[dpdk-dev] [RFC] ethdev: add sanity packet checks

Andrew Rybchenko andrew.rybchenko at oktetlabs.ru
Tue Mar 9 16:27:41 CET 2021


On 3/9/21 6:08 PM, Ori Kam wrote:
> Hi
> 
>> -----Original Message-----
>> From: dev <dev-bounces at dpdk.org> On Behalf Of Thomas Monjalon
>> Sent: Tuesday, March 9, 2021 11:11 AM
>> Subject: Re: [dpdk-dev] [RFC] ethdev: add sanity packet checks
>>
>> 09/03/2021 10:01, Andrew Rybchenko:
>>> On 2/28/21 10:48 PM, Ori Kam wrote:
>>>> Currently, DPDK application can offload the checksum check,
>>>> and report it in the mbuf.
>>>>
>>>> However, this approach doesn't work if the traffic
>>>> is offloaded and should not arrive to the application.
>>>>
>>>> This commit introduces rte flow item that enables
>>>> matching on the checksum of the L3 and L4 layers,
>>>> in addition to other checks that can determine if
>>>> the packet is valid.
>>>> some of those tests can be packet len, data len,
>>>> unsupported flags, and so on.
>>>>
>>>> The full check is HW dependent.
>>>>
>>>> Signed-off-by: Ori Kam <orika at nvidia.com>
>>>
>>> In general, I strongly dislike the approach.
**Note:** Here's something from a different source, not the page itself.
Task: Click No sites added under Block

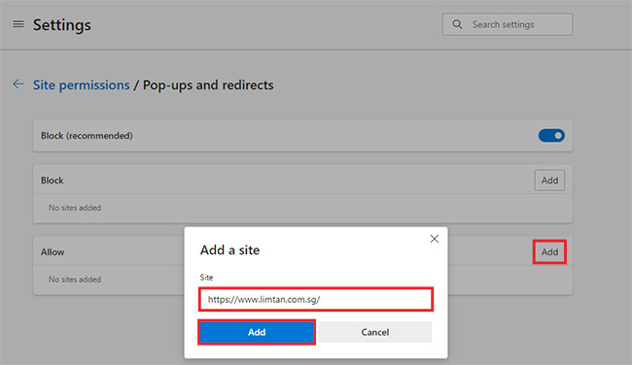Action: click(75, 208)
If such checks are required,
>>> it must be done per item basis. I.e. we should add non-header boolean
>>> flags to IPv4, TCP, UDP etc items. E.g.
>>>
>>> struct rte_flow_item_ipv4 {
>>>         struct rte_ipv4_hdr hdr; /**< IPv4 header definition. */
>>>         bool hdr_checksum_valid;
>>> };
>>>
>>> Also it will allow to filter by packets with invalid checksum as well and
>>> redirect to dedicated Rx path or drop and/or count etc.
>>
>> +1
>>
> I'm not sure I understand your comment, also according to the proposed
> RFC we can redirect to the correct path.
> 
>> I think the only drawback of this solution is for HW giving a global
>> check status without knowing which header is valid or invalid.
>>
> Like Thomas remark the main drawback with adding the valid to each
> of the items is that, it forces the application to have detected rule per
> each type, which will make the SW logic more complex.
> Also this may have performance impact on the packets and on the
> number of flows.
> 

If we try to match on something which is a part of the packet header X,
it must be done in a flow item which corresponds to
protocol X. Otherwise, we have two items which overlap.
Also approach suggested in RFC break networking protocol layering and
features of different layers are mixed in one
item. What will you when you need to support tunnels? Add
inner/outer fields? Sorry, it is ugly. If valid controls are
added in protocol items, no specific efforts are required for
tunnels.

Also approach suggested in RFC requires very careful definition
what happens if a packet does not have corresponding layer but
matching on valid or invalid checksum is requested.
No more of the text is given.